**Work to complete**
Please copy exactly the lines that run from the start of the entries to the line containing "Image resolution: width=1568", inclusive.

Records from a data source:

%%

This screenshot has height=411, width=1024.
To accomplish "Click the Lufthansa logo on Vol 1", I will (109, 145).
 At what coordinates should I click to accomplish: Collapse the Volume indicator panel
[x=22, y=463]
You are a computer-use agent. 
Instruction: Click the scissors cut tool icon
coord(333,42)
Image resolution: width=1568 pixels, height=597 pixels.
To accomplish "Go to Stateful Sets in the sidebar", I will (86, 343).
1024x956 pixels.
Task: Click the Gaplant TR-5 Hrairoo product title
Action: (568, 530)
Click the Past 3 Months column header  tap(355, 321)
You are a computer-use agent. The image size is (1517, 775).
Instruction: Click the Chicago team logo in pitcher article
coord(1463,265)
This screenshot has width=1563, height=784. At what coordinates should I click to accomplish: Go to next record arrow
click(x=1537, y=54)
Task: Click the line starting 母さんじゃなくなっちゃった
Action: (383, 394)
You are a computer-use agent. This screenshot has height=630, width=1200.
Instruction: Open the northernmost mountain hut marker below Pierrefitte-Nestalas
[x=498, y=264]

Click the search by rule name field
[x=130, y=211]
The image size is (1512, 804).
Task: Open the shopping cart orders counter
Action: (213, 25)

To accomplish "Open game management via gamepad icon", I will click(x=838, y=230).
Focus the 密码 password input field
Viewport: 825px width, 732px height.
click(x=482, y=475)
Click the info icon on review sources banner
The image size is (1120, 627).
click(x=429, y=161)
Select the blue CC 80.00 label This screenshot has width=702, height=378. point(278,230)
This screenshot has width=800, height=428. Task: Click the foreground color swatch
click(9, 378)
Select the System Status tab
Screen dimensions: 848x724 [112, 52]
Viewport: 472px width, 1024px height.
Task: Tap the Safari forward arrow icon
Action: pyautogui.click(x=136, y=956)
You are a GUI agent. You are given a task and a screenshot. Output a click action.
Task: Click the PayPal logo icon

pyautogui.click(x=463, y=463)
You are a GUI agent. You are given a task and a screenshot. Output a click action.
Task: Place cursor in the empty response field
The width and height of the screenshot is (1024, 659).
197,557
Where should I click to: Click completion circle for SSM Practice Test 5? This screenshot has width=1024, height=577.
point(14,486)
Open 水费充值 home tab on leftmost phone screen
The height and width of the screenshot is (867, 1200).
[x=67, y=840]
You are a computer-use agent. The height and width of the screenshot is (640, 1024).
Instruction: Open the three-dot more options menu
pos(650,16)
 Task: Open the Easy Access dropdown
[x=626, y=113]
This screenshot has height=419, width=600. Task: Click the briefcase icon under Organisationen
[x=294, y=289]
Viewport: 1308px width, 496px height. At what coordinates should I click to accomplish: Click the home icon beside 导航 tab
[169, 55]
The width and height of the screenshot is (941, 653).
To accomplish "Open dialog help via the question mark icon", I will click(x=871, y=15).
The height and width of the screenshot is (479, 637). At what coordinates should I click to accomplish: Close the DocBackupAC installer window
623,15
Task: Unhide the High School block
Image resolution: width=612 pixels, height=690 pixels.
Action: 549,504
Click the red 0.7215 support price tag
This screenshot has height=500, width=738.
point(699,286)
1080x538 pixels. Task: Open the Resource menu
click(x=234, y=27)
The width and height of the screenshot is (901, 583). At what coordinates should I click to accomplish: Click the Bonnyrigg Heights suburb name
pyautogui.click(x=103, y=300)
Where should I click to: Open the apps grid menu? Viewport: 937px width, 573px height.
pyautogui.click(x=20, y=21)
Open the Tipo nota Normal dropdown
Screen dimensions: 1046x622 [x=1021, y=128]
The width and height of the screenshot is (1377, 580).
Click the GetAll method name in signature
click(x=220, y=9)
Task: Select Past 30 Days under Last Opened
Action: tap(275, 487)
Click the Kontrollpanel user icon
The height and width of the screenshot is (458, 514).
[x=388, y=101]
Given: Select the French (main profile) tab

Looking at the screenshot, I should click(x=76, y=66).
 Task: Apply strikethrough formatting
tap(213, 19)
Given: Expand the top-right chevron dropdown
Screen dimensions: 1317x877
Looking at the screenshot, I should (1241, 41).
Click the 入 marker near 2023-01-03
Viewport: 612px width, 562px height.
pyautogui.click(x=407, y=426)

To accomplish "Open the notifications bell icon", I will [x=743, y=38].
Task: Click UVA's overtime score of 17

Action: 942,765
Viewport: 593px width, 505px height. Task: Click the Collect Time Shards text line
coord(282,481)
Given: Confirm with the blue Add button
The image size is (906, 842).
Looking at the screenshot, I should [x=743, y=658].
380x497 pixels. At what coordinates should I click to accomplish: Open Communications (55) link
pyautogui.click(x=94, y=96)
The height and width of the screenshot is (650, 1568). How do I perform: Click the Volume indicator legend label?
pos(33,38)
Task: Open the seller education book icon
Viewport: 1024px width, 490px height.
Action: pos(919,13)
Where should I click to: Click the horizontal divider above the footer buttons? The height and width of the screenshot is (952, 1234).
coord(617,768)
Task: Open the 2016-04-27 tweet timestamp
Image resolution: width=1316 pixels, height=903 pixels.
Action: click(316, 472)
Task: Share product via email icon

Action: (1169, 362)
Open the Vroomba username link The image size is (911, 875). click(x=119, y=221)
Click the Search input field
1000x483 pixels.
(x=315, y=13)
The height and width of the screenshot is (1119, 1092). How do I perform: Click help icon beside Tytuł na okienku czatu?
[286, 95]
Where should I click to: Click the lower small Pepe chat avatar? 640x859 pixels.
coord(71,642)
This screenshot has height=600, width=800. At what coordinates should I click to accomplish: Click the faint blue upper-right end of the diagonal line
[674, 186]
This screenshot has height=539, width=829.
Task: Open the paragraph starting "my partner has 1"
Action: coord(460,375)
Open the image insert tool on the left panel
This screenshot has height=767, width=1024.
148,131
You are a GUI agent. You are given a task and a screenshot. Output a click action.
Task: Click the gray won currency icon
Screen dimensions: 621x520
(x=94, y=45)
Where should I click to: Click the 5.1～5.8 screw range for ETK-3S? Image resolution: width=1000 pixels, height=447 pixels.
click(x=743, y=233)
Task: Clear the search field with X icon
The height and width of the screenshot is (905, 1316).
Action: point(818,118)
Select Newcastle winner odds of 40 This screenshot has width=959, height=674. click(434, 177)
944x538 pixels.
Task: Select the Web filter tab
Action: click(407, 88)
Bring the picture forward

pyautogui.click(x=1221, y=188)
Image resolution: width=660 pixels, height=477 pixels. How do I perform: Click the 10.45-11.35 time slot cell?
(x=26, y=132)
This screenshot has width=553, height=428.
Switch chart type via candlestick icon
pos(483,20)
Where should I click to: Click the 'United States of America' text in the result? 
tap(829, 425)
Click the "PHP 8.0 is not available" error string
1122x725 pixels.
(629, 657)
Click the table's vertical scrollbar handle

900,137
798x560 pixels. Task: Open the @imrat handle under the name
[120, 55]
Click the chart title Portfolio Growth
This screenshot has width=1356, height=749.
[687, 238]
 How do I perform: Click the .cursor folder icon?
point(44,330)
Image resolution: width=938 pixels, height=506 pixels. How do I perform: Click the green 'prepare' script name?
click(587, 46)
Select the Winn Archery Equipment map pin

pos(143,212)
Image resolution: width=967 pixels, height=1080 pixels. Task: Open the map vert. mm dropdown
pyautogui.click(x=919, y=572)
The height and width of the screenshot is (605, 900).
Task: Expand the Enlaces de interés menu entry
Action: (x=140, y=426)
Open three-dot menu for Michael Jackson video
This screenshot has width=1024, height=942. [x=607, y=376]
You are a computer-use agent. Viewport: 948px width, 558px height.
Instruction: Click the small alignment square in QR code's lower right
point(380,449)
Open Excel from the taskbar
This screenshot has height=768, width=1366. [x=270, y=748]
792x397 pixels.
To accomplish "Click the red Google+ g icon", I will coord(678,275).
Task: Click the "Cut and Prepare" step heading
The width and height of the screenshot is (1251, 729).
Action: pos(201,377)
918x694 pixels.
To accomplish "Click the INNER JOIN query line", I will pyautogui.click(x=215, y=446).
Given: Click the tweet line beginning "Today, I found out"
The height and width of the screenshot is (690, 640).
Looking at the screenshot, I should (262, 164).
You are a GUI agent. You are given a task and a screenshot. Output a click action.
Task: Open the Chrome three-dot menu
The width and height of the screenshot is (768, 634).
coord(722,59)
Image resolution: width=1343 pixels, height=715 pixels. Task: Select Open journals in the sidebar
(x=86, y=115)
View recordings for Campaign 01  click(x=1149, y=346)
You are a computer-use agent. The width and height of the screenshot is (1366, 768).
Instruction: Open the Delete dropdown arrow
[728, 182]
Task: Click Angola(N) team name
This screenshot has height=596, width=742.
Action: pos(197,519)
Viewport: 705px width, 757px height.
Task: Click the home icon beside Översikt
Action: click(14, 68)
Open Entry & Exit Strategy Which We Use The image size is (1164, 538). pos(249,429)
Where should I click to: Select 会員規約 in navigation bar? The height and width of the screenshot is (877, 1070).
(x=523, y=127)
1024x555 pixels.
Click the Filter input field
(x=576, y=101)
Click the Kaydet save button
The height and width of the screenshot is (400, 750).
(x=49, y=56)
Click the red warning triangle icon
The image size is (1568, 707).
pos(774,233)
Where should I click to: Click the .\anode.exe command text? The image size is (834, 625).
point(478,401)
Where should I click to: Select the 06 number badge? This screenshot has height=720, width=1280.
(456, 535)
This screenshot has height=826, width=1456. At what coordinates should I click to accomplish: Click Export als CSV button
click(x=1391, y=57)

%%

**Solution for this task**
This screenshot has height=411, width=1024.
To accomplish "Click the Lufthansa logo on Vol 1", I will (109, 145).
 At what coordinates should I click to accomplish: Collapse the Volume indicator panel
[x=22, y=463]
You are a computer-use agent. 
Instruction: Click the scissors cut tool icon
coord(333,42)
Image resolution: width=1568 pixels, height=597 pixels.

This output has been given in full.